Fast and Exact Least Absolute Deviations Line Fitting via Piecewise Affine Lower-Bounding

TL;DR

The paper introduces PALB, an exact, efficient algorithm for LAD line fitting that outperforms existing LP and IRLS methods, with proven correctness and practical implementation.

Contribution

PALB is a novel piecewise affine lower-bounding method that provides the first exact, fast algorithm for LAD line fitting with publicly available implementation.

Findings

PALB exhibits empirical log-linear scaling on synthetic and real datasets.

PALB is consistently faster than existing LP and IRLS solvers.

The method guarantees exact solutions for LAD line fitting.

Abstract

Least-absolute-deviations (LAD) line fitting is robust to outliers but computationally more involved than least squares regression. Although the literature includes linear and near-linear time algorithms for the LAD line fitting problem, these methods are difficult to implement and, to our knowledge, lack maintained public implementations. As a result, practitioners often resort to linear programming (LP) based methods such as the simplex-based Barrodale-Roberts method and interior-point methods, or on iteratively reweighted least squares (IRLS) approximation which does not guarantee exact solutions.
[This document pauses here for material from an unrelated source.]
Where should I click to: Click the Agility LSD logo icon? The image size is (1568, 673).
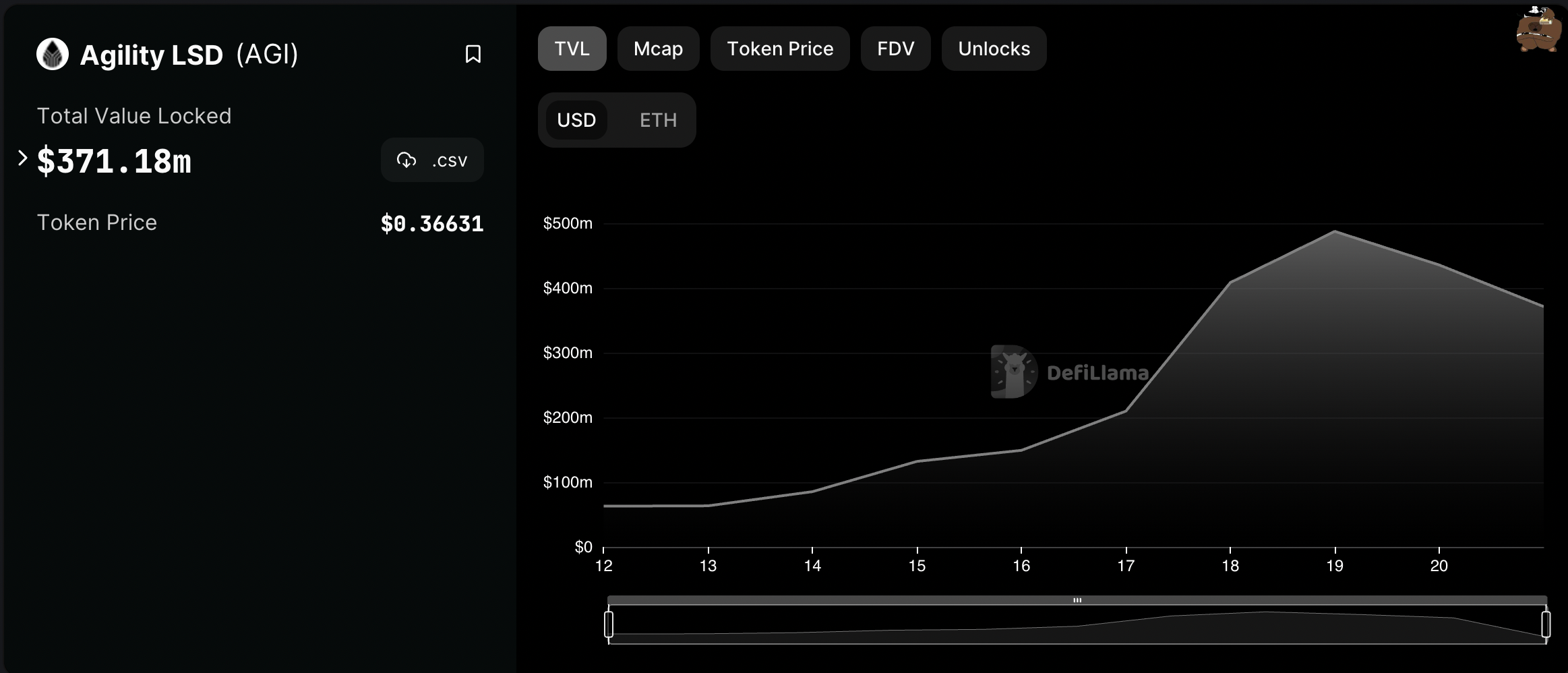tap(53, 54)
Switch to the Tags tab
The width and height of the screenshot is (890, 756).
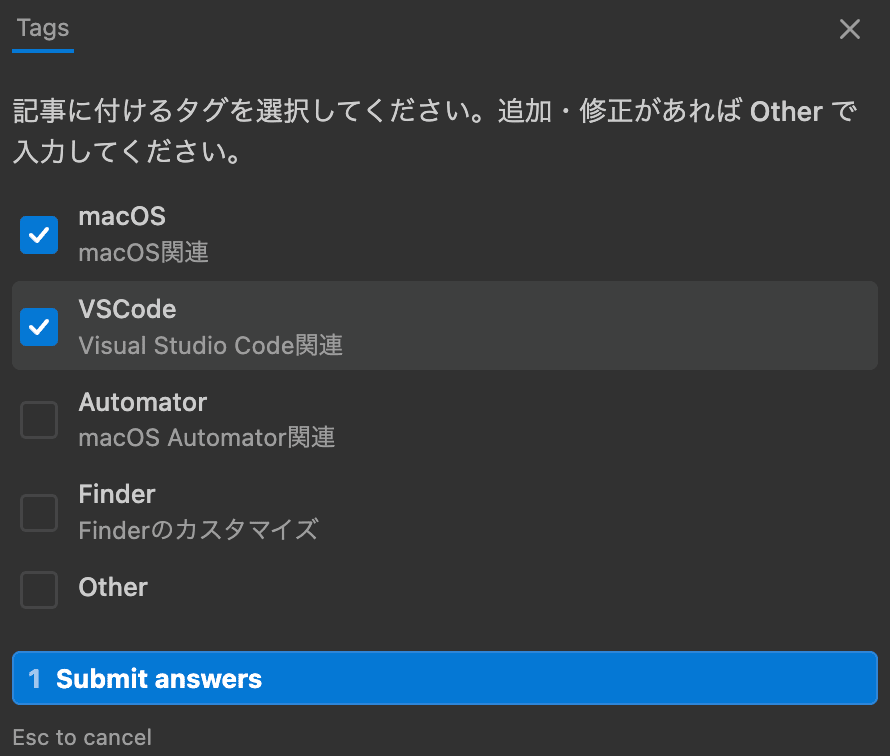[x=42, y=28]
To close this gap, we propose the Piecewise Affine Lower-Bounding (PALB) method, an exact algorithm for LAD line fitting. PALB uses supporting lines derived from subgradients to build piecewise-affine lower bounds, and employs a subdivision scheme involving minima of these lower bounds. We prove correctness and provide bounds on the number of iterations. On synthetic datasets with varied signal types and noise including heavy-tailed outliers as well as a real dataset from the NOAA's Integrated Surface Database, PALB exhibits empirical log-linear scaling. It is consistently faster than publicly available implementations of LP based and IRLS based solvers. We provide a reference implementation written in Rust with a Python API.